Uh … by the words “which it is not” (emphasis added above), are you trying to say that the epiklesis is
unnecessary?
The action of the Holy Spirit is necessary, which can be explicit or implicit. I do not mean that the epiklesis (explicit invocation of the Holy Spirit) is unnecessary according to the approved liturgical prescriptions of the various Churches
sui iuris, rather that
transubstantiation does not require the explicit epiklesis, according to the Catholic Church, as stated at the Council of Florence and reiterated at the Council of Trent and in the statement of Pope Pius X (1911):
“But the Catholic doctrine on the most holy Eucharist is not left intact when one resolutely teaches that it is possible to hold the opinion which maintains that, among the Greeks, the consecratory words do not produce their effect, unless that prayer which they call the epiclesis, has already been offered.

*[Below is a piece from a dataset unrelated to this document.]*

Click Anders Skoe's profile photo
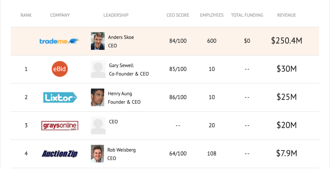 [98, 41]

For it is certain that the rights of the Church in no way make her competent to alter the substance of the sacrament in any respect …”
The Eucharistic Epiclesis: A Detailed History from the Patristic to the … By John McKenna, p 89.

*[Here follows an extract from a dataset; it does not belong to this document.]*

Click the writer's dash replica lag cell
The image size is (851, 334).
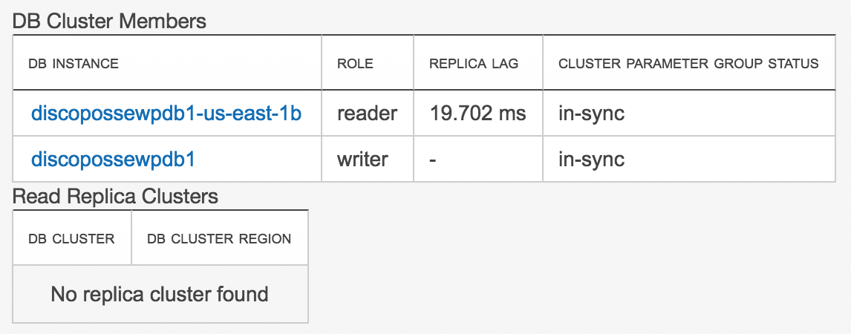433,159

It was also stated recently that The Anaphora of Addai and Mari (Assyrian Church of the East) is notable because, from time immemorial, it has been used without a recitation of the Institution Narrative, yet it is valid (this decision made 2001 CDF, approved by Pope John Paul II). Note that they
do use an epiklesis.
“The Catholic Church considers the words of the Institution as a constitutive part of the Anaphora or Eucharistic Prayer. The Council of Florence stated “
The form of this sacrament are the words of the Saviour with which he effected this sacrament. A priest speaking in the person of Christ effects this sacrament. For, in virtue of those words, the substance of bread is changed into the body of Christ and the substance of wine into his blood” (D.H. 1321). The same Council of Florence also characterised the words of the Institution as *“the form of words [forma verborum] which the holy Roman Church …] has always been wont to use [semper uti consuevit] in the consecration of the Lord’s body and blood” *(D.H. 1352), without prejudice to the possibility of some variation in their articulation by the Church.”
vatican.va/roman_curia/pontifical_councils/chrstuni/documents/rc_pc_chrstuni_doc_20011025_chiesa-caldea-assira_en.html
(Cardinal) Metropolitan Bessarion of Nicea, 1439:
“And since we hear from all the holy doctors of the Church, especially from blessed John Chrysostom, who is very well known to us, that it it those words of the Lord which change and transubstantiate the bread and wine into the true body and blood of Christ and that those divine words of the Saviour contain all the power of transubstantiation, we ourselves, by necessity, follow this most holy doctor and his opinion.”
Then in 1442, in the Decree for the Jabcobites, the explicit “verba Salvatoris” is stated as “Hoc est enim corpus meum” and “Hic est enim calix sanguinis mei…”.
The quotes above are also from “The Eucharistic Epiclesis”.